• **What is being asked**
Take every line from the material that has the word "click" in it.

• **Provided entries**

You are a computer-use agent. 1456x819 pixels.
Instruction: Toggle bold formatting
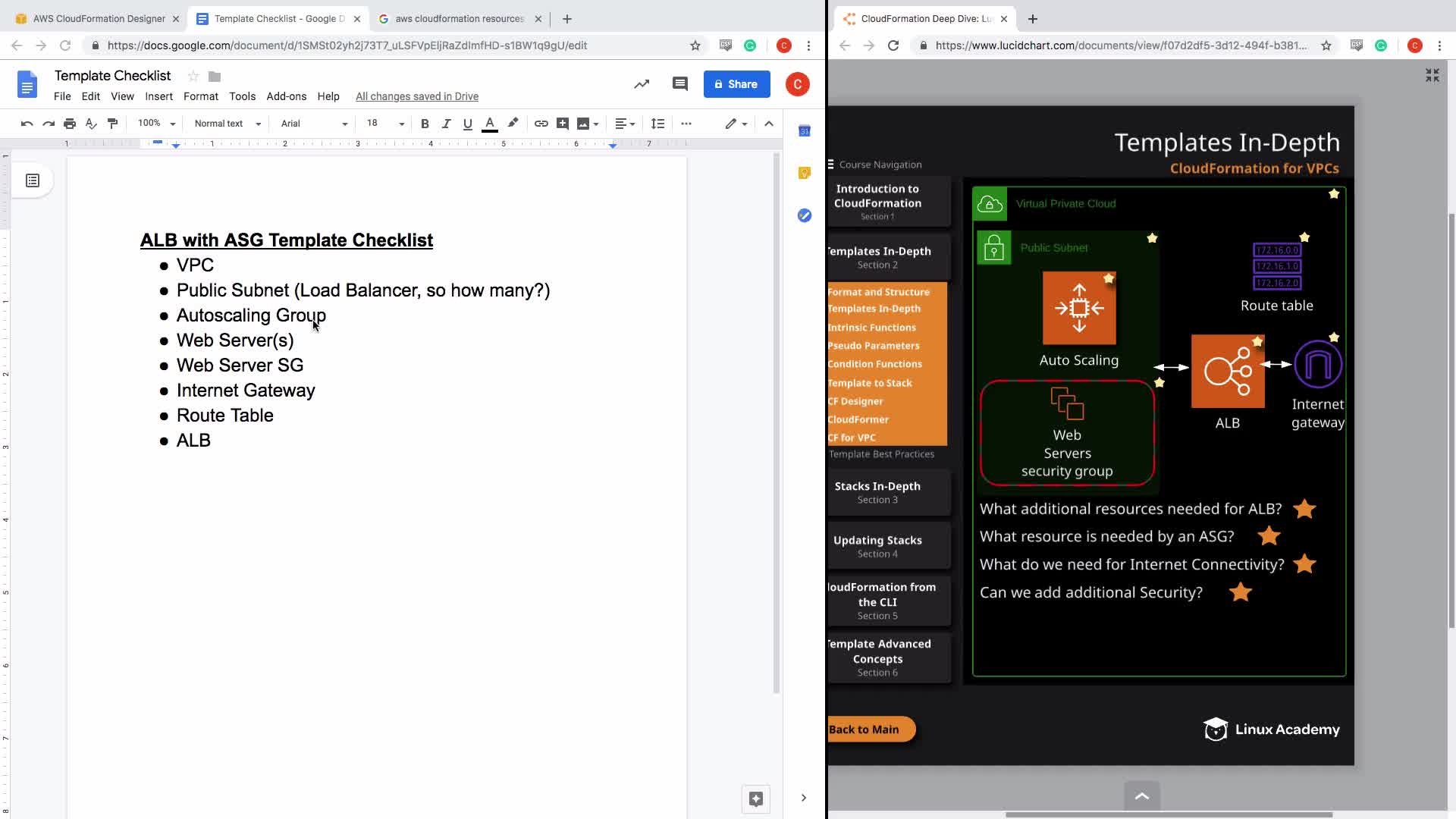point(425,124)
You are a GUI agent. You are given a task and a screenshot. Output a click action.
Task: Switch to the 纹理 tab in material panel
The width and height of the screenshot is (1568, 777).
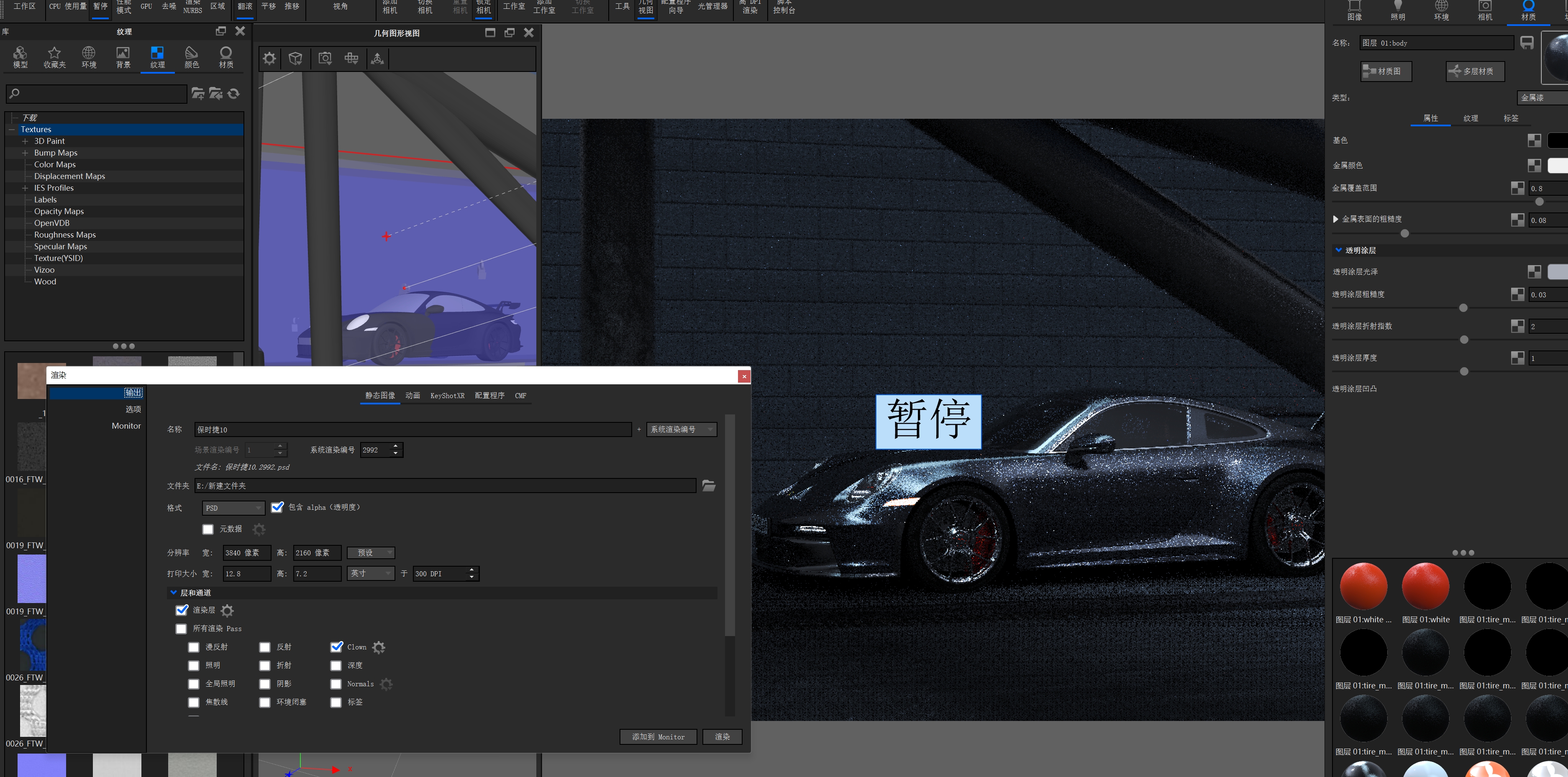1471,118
==
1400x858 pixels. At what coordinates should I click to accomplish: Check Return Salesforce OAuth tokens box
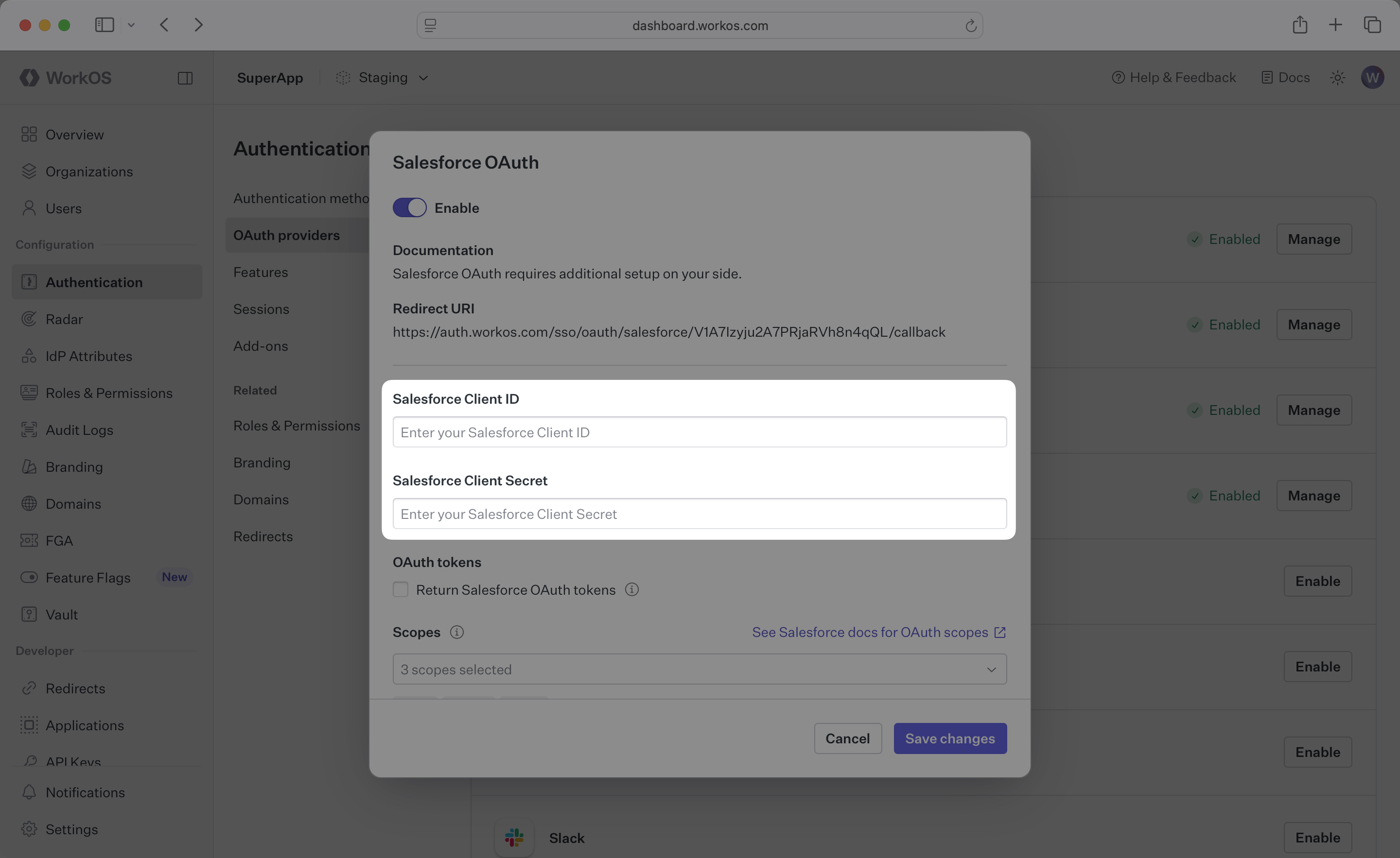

• **Answer space**
You are a GUI agent. You are given a task and a screenshot. Output a click action.
1400x858 pixels. At what coordinates should I click to accomplish: Check Return Salesforce OAuth tokens box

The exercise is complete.